Something else difficult to measure that we liked about Geronimo—the moment never seemed to big. Although he only made nine threes, they seemed to come at big moments, such as in the second half against St. John’s to break a tie, and another against Ohio State to tie the game.
OFFSEASON DEVELOPMENTAL NEEDS
1. Develop more perimeter skills. It’s no secret, Indiana has a crowded and talented frontcourt with Trayce Jackson-Davis, Race Thompson, Malik Reneau, and Logan Duncomb all in the mix at the four and five spots. To this point in his career Geronimo has functioned primarily as a power forward, but in order to truly maximize his playing time he would do well to develop a skillset that allows him to play the three or the four along with talented freshman Kaleb Banks.
Indiana started Miller Kopp throughout the 2021-22 season at the three spot for one primary reason — his shooting ability. Geronimo can overtake him if he can improve upon his career 33.3 percent mark from long range on higher volume. Kopp isn’t particularly strong off the dribble, so that is another area where Geronimo can cut into his playing time if he develops. It will go a long way if he can dribble drive with both hands, and complement that with an array of counter moves.
Already Geronimo is a better lateral defender and far better rebounder than Kopp, so there is a foundation to build from — but skill development is the name of the game.
2. Expand beyond doing “Geronimo things.” Last season Geronimo said he was asked to do “Geronimo things” to stay on the floor — like creating havoc with rebounding and defense. IU will need all of that from him once again. But that’s more “spark off the bench” stuff rather than the starting five.
Indiana’s offense will run through Xavier Johnson and Trayce Jackson-Davis, but the Hoosiers will need additional consistent scoring threats. We’ve seen hints of Geronimo’s ability from three, the midrange, and he’s a force on put backs. He had four double-digit scoring games during the season including a career-best 15 against Wyoming.
Can Geronimo become someone who actually scores more within the offense on a consistent basis playing off of Jackson-Davis and Johnson? Someone who can make defenses pay in multiple ways for an overemphasis on others? It ties into developing on the perimeter, but there is a clear opportunity for someone to step into a consistent volume scoring role from the wing. It’s what was missing last year when Parker Stewart and Kopp both averaged around six points per contest.
3.Polish the details. There are holes in Geronimo’s game that he has to clean up. At 4.6 per 40, he fouls too much. He frequently made bad passes and had a 21.3 percent turnover rate, highest among the forwards on the team. Geronimo also had the lowest assist rate on the team, and he shot just 56.8 percent from the free throw line. None of that stuff was a major issue for someone playing 12 minutes and providing a spark off the bench, but those are all limiting factors when it comes to trying to carve-out a much larger role.

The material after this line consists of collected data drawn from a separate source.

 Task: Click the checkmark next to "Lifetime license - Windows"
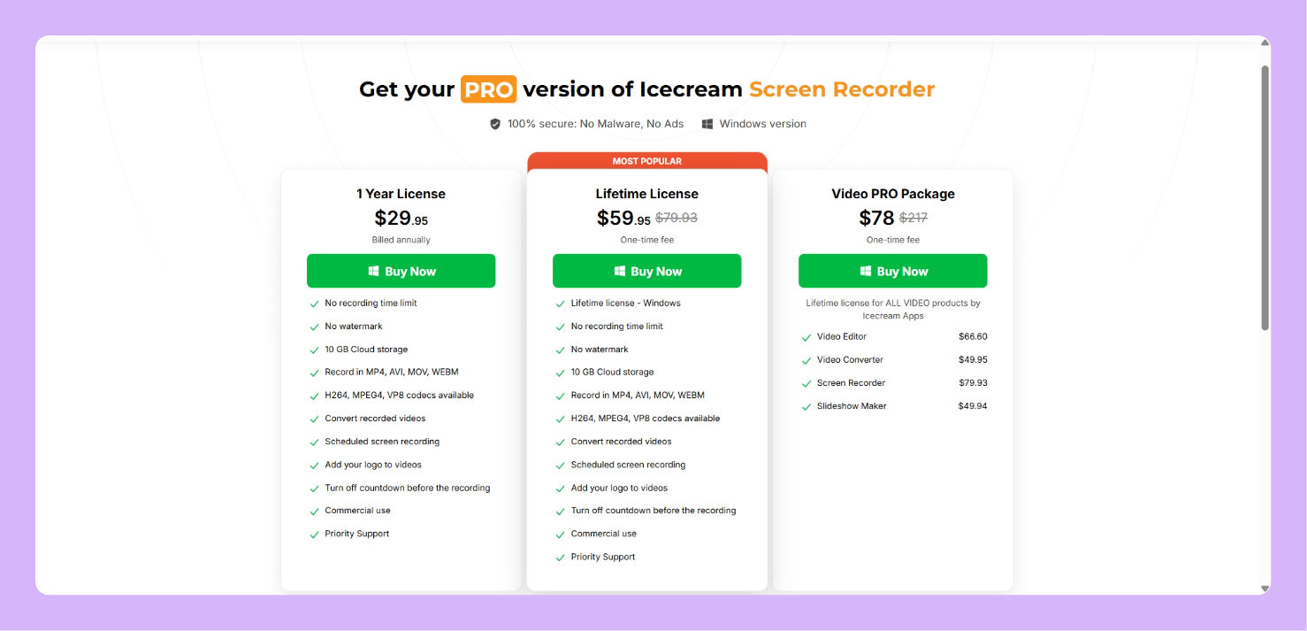click(x=560, y=304)
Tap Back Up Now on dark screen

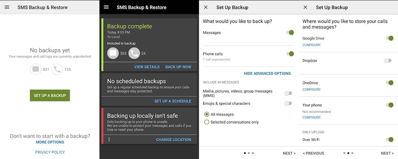[178, 67]
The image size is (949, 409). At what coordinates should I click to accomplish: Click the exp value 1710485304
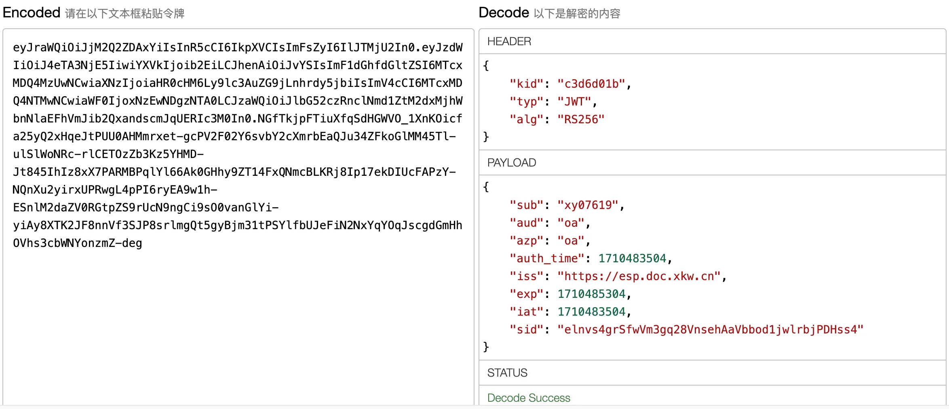coord(591,294)
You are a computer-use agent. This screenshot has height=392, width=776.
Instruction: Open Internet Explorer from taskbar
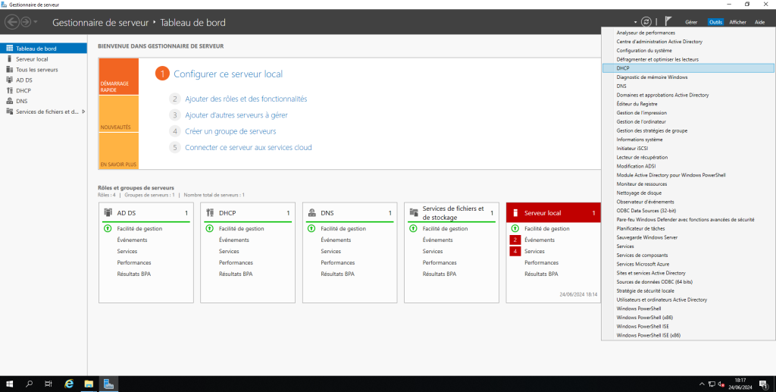69,384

WHAT SUCCESS LOOK LIKE IN 2022-23
Geronimo still has three years of eligibility remaining, so this isn’t a decisive season. But he arrived at IU as someone looked upon to really start to emerge by year three.
One thing is certain, Geronimo’s path to the floor is full of competition. He isn’t going to see even 15-20 minutes a game unless he earns it. He is either going to have to do things better than both veteran Thompson and 5-star Reneau, or be able to function as a modern three on both ends and surpass Kopp.
If Geronimo can get to 20 minutes a game while averaging eight efficient points and five rebounds, his junior season would be a major step forward and set him up for an even more substantial opportunity when the frontcourt veterans move on.